DPR telah rusak seiring rusaknya partai politik.
Birokrasi korup, masih jadi kepanjangan birokrasi orde baru, meski pun sekarang sudah ada UU ASN (Aparatur Sipil Negara) tapi elan dinamikanya tak terlihat bersedia menyentuh sebab-sebab yang terdalam dari komersialisasi jabatan. Sementara kekuatan predatory terhadap keberadaan KPK yang sangat jelas muncul dari DPR dan birokrasi menunjukkan bahwa tiang-tiang demokrasi kita sudah tak bisa diandalkan lagi. Tapi kekuatan moral people power dari masyarakat yang “tercerahkan” oleh cahaya Ketuhanan masih dapat kita harapkan.
Jika gerakkan gerilya sel-sel keluarga yang dirakhmati oleh cahaya ketuhanan ini bisa massif terbentuk, maka Firaun pun dapat dihancurkan oleh ketapel Nabi Daud bukan?

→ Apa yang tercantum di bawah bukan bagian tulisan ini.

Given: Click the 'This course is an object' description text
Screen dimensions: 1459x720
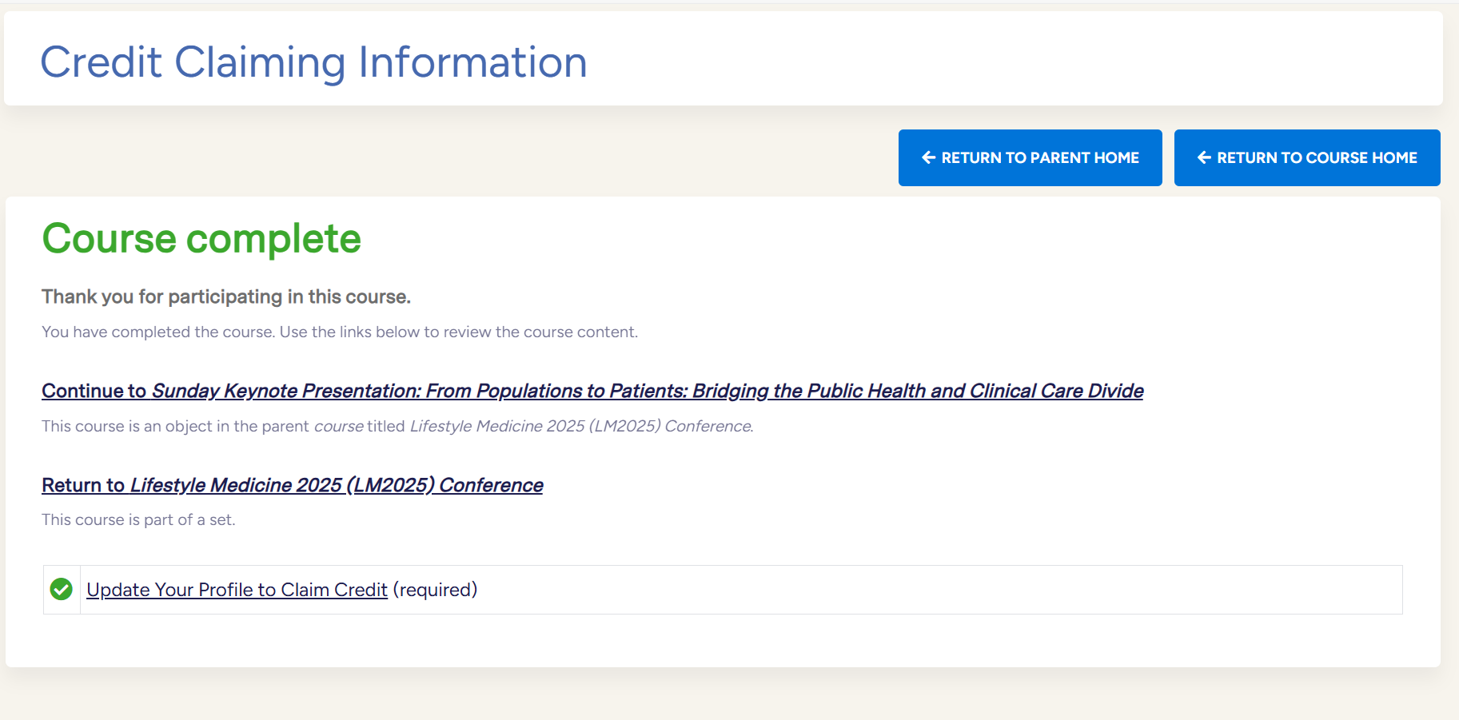Looking at the screenshot, I should pyautogui.click(x=176, y=427).
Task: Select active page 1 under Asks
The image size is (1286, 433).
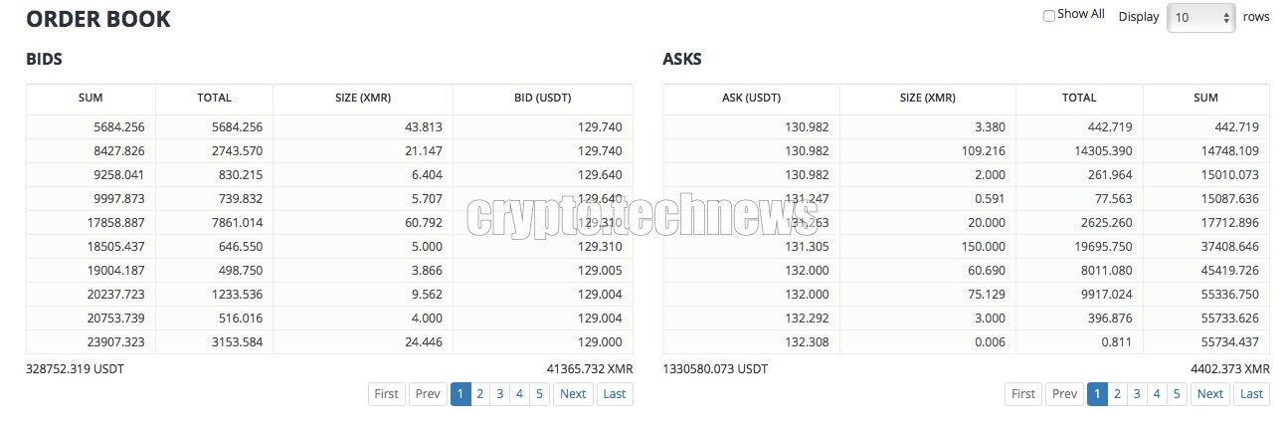Action: 1096,394
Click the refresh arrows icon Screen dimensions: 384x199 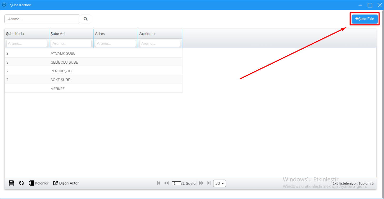click(21, 183)
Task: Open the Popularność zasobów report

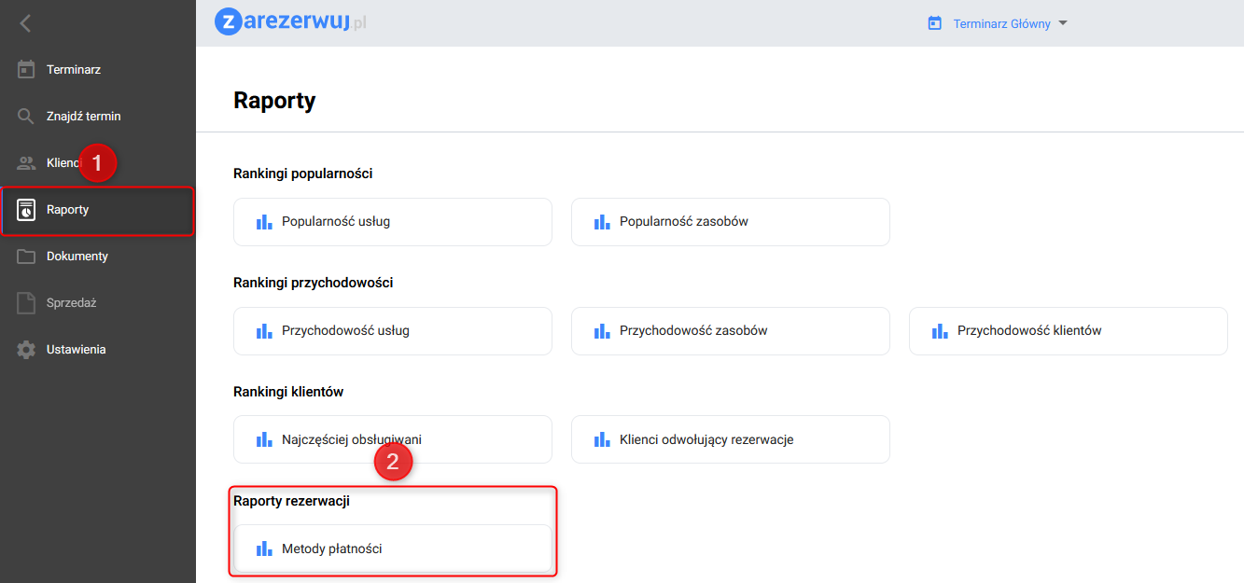Action: point(730,222)
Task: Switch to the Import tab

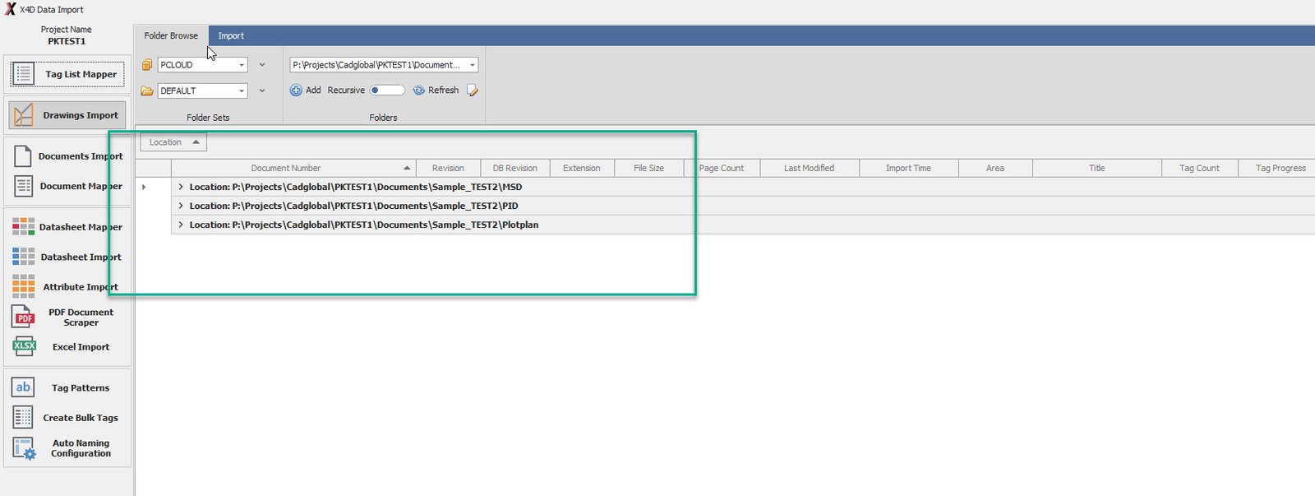Action: [231, 35]
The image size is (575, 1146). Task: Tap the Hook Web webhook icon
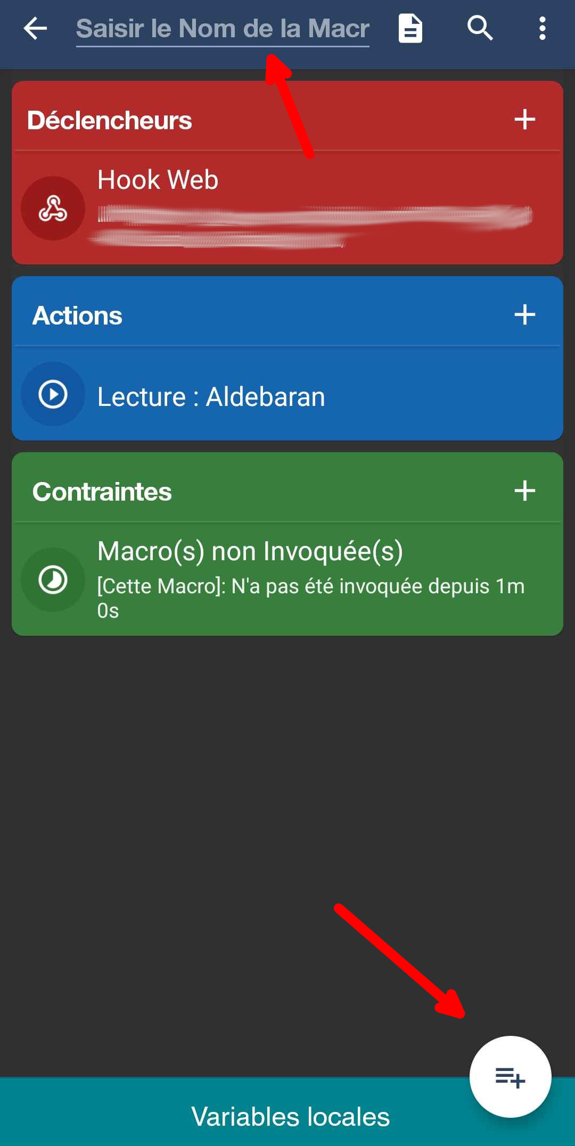pos(53,208)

Demikianlah, maka dari Bab 1 hingga Bab 9 buku ini, boleh dikata kita membahas bagian yang 10% dari wilayah jiwa manusia tersebut. Yakni pengadaan berbagai instrumen fisik revitalisasi bangsa maritim. Di dalamnya akan terlukis bagaimana implikasi yang terkembang sebagai bekas “bangsa terjajah” oleh portugis hingga Belanda (padahal dahulunya kita pernah mengalami kejayaan sebagai bangsa maritim yang berwibawa global di jaman Sriwijaya hingga Demak). Lalu masuk penjajahan modern oleh IMF, Bank Dunia dan sekutu-sekutunya yang hulunya adalah konspirasi Yahudi hingga ke Bab VI (Membangun Negara Maritim yang Digdaya: To Build the World A new Vs To Build a New world) Hingga bab IX.
Inilah yang dalam pendahuluan bab epilog ini saya sebut sebagai fondasi konfigurasi Trias Politika yang sedang sakratul maut minimal dalam kondisi chaostik, saling menyandera satu sama lain dan menjadikan kehidupan berbangsa dan bernegara ini tak lebih sebagai proses blantikan sapi (pasar sapi) penuh dengan suasana tawar menawar kepentingan blantikan hewan.
Karena fondasi dan konfigurasi ini dalam kondisi lumpuh (chaoistik), sedangkan bila kita memilih revolusi frontal, resikonya akan sangat besar seperti kata Bung Karno, “Revolusi akan memakan anak-anaknya sendiri!” dan memang revolusi fisik terlalu besar mudhorotnya bagi bangsa multi ras yang masih rawan ketahanannya ini, maka solusi termurah adalah silent people power.
Inilah sebuah “revolusi damai” yang memilih jalan evolusioner (bak ibu sedang mengandung) yang sibuk di keheningannya melakukan refleksi prenatal (tak henti berdoa selama 9 bulan mengandung), diteruskan hingga balita dan dewasa, dan siap menerima amanah revolusi.
Sesungguhnya kita memuji ide revolusi mental presiden Jokowi, tapi sayangnya beliau tak menyebutkan siapa saja yang layak menerima amanah revolusi ini?
Yang pasti, kita sama sekali tak punya data obyektif bahwa ajakan revolusi presiden itu layak ditujukan kepada Partai Politik, apalagi ke DPR/DPRD selama rekruting politik mereka masih dipenuhi aroma darah dan uang, bahkan tidak juga kepada para dosen dan guru yang oleh Depdiknas telah dipaksa bekerja dengan semangat “kejar setoran” seperti sopir angkot? Boleh jadi kekacauan di level penyangga moral ini merupakan hasil dari susupan konspirasi juga yang tak menghendaki NKRI menjadi jaya kembali.